Hubble, ALMA, and Webb team up to create a complete picture of the debris disks around several stars. “With Hubble and ALMA, we were able to image most of their Kuiper belt counterparts and learned a lot about how outer disks form and evolve,” Wolff said. “But Webb should allow us to photograph a dozen asteroid belts elsewhere. We can learn as much about the warm inner regions of these disks as Hubble and ALMA have taught us about the colder outer regions.”
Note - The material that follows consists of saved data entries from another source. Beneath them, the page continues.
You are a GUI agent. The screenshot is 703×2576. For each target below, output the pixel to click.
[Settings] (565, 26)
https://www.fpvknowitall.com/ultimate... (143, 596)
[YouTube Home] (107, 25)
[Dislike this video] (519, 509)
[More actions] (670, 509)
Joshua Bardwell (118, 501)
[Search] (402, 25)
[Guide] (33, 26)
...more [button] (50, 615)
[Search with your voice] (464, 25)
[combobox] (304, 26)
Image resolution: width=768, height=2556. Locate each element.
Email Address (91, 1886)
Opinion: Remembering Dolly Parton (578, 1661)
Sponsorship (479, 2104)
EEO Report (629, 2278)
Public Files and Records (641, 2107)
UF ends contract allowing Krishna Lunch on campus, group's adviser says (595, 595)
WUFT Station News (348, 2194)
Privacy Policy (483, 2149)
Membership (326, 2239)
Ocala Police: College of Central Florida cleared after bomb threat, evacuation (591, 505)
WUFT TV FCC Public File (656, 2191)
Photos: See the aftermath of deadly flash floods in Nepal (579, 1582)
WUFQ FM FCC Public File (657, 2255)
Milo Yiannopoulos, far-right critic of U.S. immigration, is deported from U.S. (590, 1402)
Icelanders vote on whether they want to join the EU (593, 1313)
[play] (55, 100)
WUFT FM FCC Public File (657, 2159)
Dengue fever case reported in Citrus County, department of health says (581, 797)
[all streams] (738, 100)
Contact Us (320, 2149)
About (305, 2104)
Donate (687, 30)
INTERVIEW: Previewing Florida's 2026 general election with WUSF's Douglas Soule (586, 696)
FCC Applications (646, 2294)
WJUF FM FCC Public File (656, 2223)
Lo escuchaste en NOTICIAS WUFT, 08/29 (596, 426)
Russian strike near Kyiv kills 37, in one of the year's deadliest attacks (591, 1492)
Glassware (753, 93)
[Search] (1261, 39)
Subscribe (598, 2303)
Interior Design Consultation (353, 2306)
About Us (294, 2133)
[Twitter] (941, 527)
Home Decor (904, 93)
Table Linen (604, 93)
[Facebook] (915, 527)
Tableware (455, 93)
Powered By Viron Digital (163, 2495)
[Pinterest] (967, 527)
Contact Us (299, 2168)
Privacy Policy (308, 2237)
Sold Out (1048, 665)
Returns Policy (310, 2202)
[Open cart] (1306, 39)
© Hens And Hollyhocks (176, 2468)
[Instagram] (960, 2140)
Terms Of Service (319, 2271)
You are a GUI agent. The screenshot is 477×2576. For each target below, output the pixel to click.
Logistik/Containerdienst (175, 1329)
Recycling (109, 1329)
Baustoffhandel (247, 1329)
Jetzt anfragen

These belts were most likely carved by the gravitational forces created by unseen planets. Similarly, in our solar system, Jupiter occupies the asteroid belt, the inner edge of the Kuiper belt is chipped by Neptune, and the outer edge may be grazed by yet-to-be-seen objects beyond. As Webb captures more systems, we’ll learn about the configurations of his planets.
Fomalhaut’s dust ring was discovered in 1983 during observations by NASA’s Infrared Astronomy Satellite (IRAS). The ring’s presence has also been inferred from earlier long wavelength observations of Mauna Kea, Hawaii, by submillimeter telescopes at NASA’s Spitzer Space Telescope and the Caltech Submillimeter Observatory.
“The generations around Fomalhaut are a kind of mystery novel: where are the planets?” Another member of the team and US scientist at the Webb Infrared Instrument (MIRI) who made the observations said George Riecke. “To say that there is probably a really interesting planetary system around a star is not a big step.”
“We didn’t expect a more complex structure with a second middle belt followed by a wider asteroid belt,” Wolff added. “This structure is very exciting because whenever an astronomer sees a gap and a ring in a disk, ‘There may be a buried, ring-forming planet there!’ they say.
Webb also imaged what Gaspar called the “big dust cloud”; this could be evidence of a collision occurring in the outer ring between two protoplanetary bodies. This is different from the planet Hubble supposedly saw inside the outer ring in 2008. Other Hubble observations showed that the object had disappeared by 2014. A plausible interpretation is that this newly discovered feature, like the previous one, is a cloud of very fine dust particles expanding from two icy bodies colliding.
The idea of a protoplanetary disk around a star dates back to the late 1700s, when astronomers Immanuel Kant and Pierre-Simon Laplace independently theorized that the Sun and planets formed from a rotating cloud of gas that collapsed and flattened under the influence of gravity. . The debris disks then develop after the formation of planets and the dispersal of primordial gas in the systems. They show that small objects such as asteroids collide disastrously and split their surfaces into large clouds of dust and other debris. Observations of their dust provide unique clues about the structure of an exoplanet system that reaches Earth-sized planets and even asteroids too small to be seen individually.